The four-county area that makes up the Rio Grande Valley, unfortunately, is one of the regions facing the greatest need for physicians, especially those who can communicate effectively with residents who solely or primarily speak Spanish.
By 2030, the Valley is projected to have the highest absolute need, with the shortage of full-time equivalent primary care physicians expected to grow from 423 to 722 by that time frame, according to the Texas Department of State Health Services.
Health experts believe that lack of access to healthcare, coupled with a lack of medical insurance coverage for the low-income residents in the region, is having a negative effect on our overall health as a community by contributing to a growing prevalence of obesity, diabetes and other chronic health conditions.
But South Texas Health System McAllen’s residency program is helping alleviate the problem.
On Friday, June 23, the STHS McAllen Family Medicine Residency Program held a graduation ceremony for the six graduating members of the Class of 2023, with at least two of them confirming that they’ll remain in the Rio Grande Valley to serve the local community as they launch their medical careers.
Originally from Matamoros, Tamaulipas, Miguel Tamayo has established roots in the Valley since he started the residency program three years ago. After completing the program, he’s now looking forward to working in emergency medicine at South Texas Health System Edinburg.
“I belong to this culture, so I know how to treat the patients and I know how to approach them, so they feel more comfortable and are more likely to follow the prescribed health regimen,” Tamayo said. “Knowing the culture, knowing the people, being a part of it —those were important factors in my success in this program.”
“There’s a great need here, especially for family medicine doctors. Having more of them available can help bring down hospitalizations of people who could have received treatment earlier had they gone to see a doctor,” Tamayo said. “Primary prevention is the most important and the best way to prevent diseases.”
Chief Resident Andreina Prado Garcia, originally from Maracaibo, Venezuela, will also be staying in the Valley to practice at the McAllen Veterans Affairs Clinic.

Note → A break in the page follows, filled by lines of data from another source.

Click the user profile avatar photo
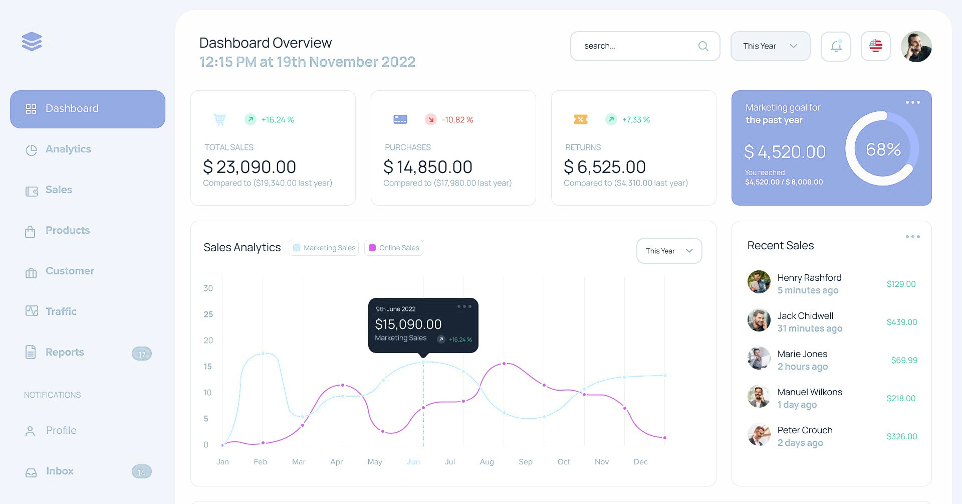The height and width of the screenshot is (504, 962). point(916,47)
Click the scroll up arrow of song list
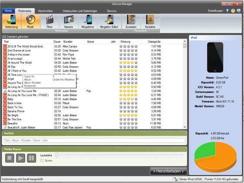This screenshot has width=244, height=183. click(185, 41)
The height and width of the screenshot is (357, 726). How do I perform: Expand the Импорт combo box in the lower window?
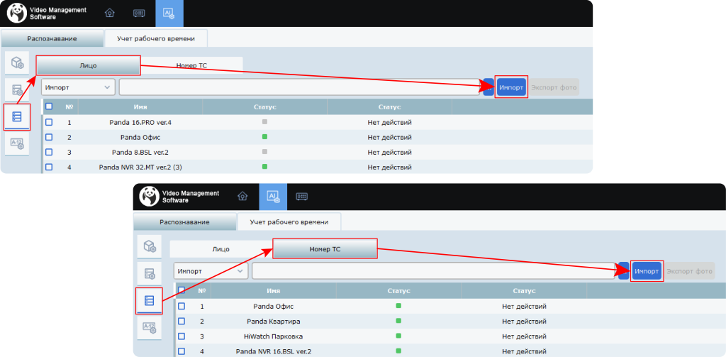211,271

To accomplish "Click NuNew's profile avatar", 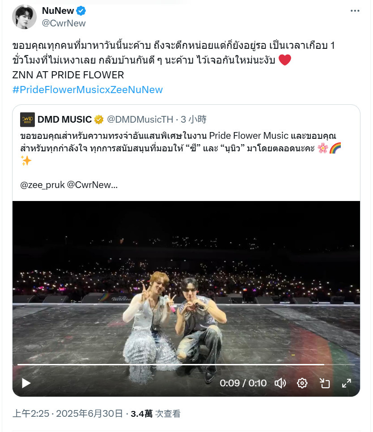I will point(24,17).
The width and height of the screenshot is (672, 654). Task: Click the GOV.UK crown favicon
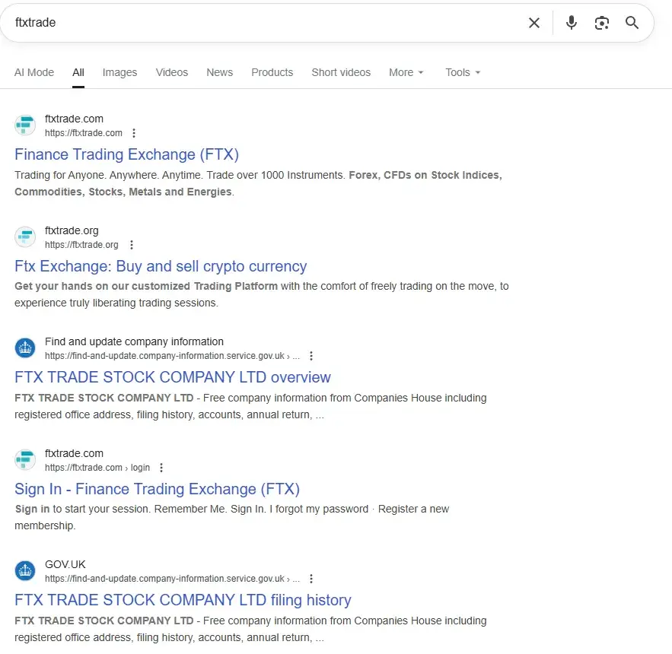coord(25,571)
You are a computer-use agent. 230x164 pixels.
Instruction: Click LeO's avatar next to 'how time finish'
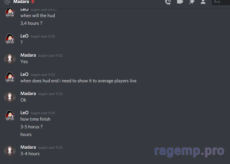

Prado Garcia said completing her residency program with STHS McAllen allowed her to gain professional experience within a diverse community that demonstrated great appreciation for her work.
“In the Rio Grande Valley, patients are very grateful — they have a lot of respect for physicians, and they respect our guidance,” Prado Garcia said. “The Valley is a beautiful mix of different cultures which makes it easier to feel at home, so I can now call the Valley my home and I’ll be staying here to continue to serve this community which I now feel part of.”

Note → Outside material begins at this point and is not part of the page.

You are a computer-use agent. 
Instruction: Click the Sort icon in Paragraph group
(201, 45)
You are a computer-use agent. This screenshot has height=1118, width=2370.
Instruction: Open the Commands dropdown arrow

Prado Garcia is especially excited to be launching her medical career by giving back to the veteran community, an underserved group that has sacrificed so much for all Americans.
“It’s bittersweet because we’re done, and it’s hard to believe, but it has been an incredible journey,” Prado Garcia said. “This program is amazing. I would choose it again without a doubt because it has been the greatest experience I’ve had a chance to be part of.”

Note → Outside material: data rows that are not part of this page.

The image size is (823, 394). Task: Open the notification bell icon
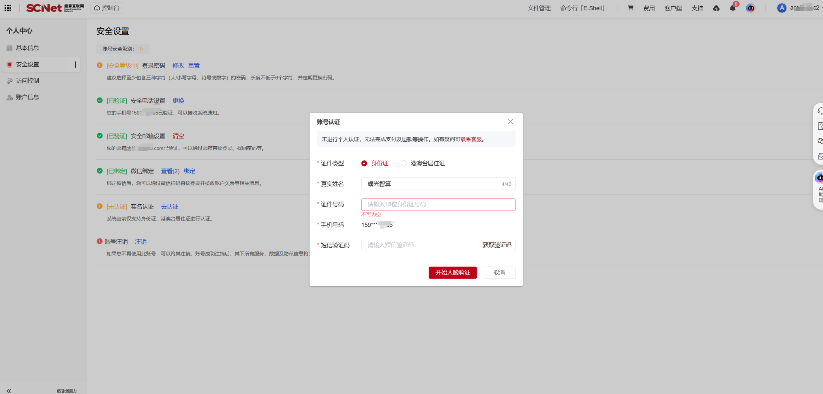732,8
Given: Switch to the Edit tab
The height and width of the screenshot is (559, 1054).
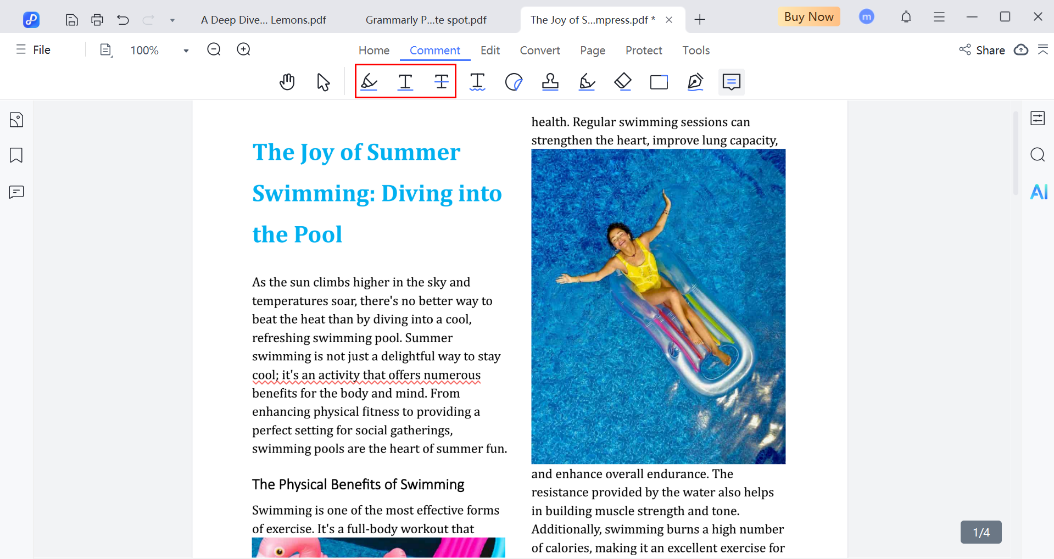Looking at the screenshot, I should [x=489, y=50].
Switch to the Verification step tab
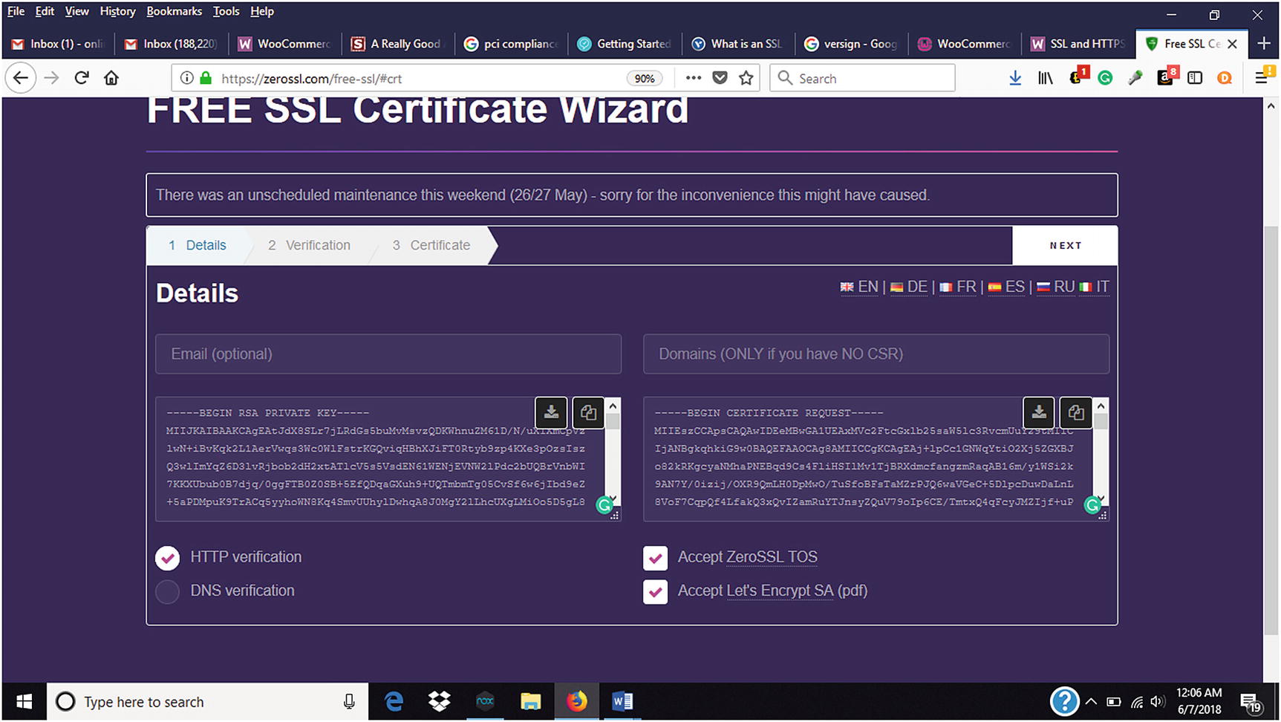The image size is (1281, 722). tap(310, 245)
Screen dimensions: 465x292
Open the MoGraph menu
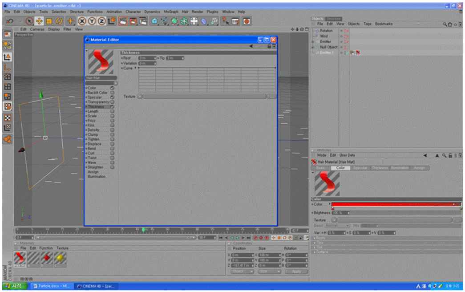pyautogui.click(x=170, y=12)
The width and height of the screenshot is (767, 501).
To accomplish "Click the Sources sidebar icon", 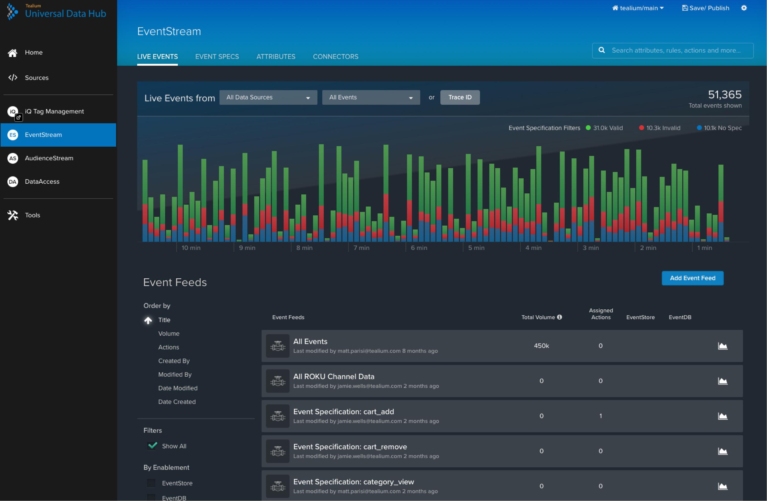I will coord(13,78).
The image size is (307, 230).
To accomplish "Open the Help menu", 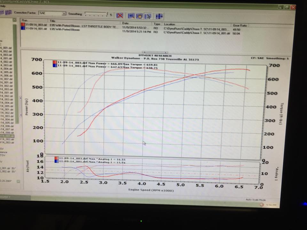I will click(3, 6).
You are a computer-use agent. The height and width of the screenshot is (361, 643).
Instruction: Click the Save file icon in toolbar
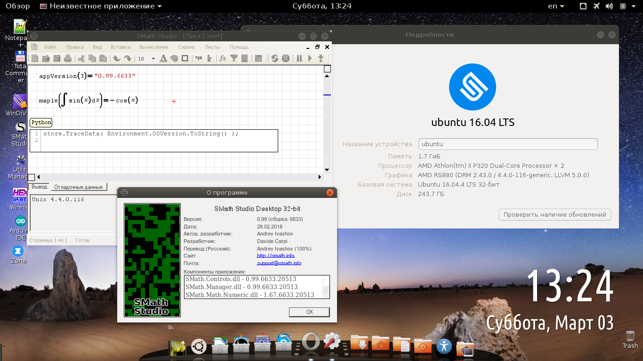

In addition to Tamayo and Prado Garcia, the other residency graduates include Yasser Martull, Lester Rios, Juan Rodriguez and Yainer Rodriguez. All six graduates are board certified.
Dr. Sunand M. Kallumadanda, the program director, said the program graduates obtain a comprehensive, robust experience because theirs is the only training program that takes place at the facility. That allows them to tend to patients from their admission into the hospital, all the way through their discharge, and then in the follow-up care they receive.
“My goal is to train family medicine doctors who can go out into the world and make a difference in the lives of the people they serve. Whether they dedicate their time to primary care or want to work in facilities as hospitalists, or do both, it’s our mission to give them the education and training they will need to succeed,” Kallumadanda said.
He praised the graduates for their selfless work and their perseverance under the perilous circumstances of the COVID-19 pandemic. The residents began their program just as COVID-19 was emerging as a global threat and they stepped up to meet the need of the community.
“This is a group of individuals who are really special because they had to take on the brunt of COVID-19, treating hundreds of patients,” Kallumadanda said. “They were on the front lines and risked their own lives to tend to the ill, so they deserve a lot of kudos for taking on that challenge. I’m very proud of them.”
The three-year residency program is a partnership between South Texas Health System McAllen and the University of Texas Rio Grande Valley School of Medicine. It was established in 1977, with its first cohort graduating in 1980. Since its creation, it has trained more than 200 physicians.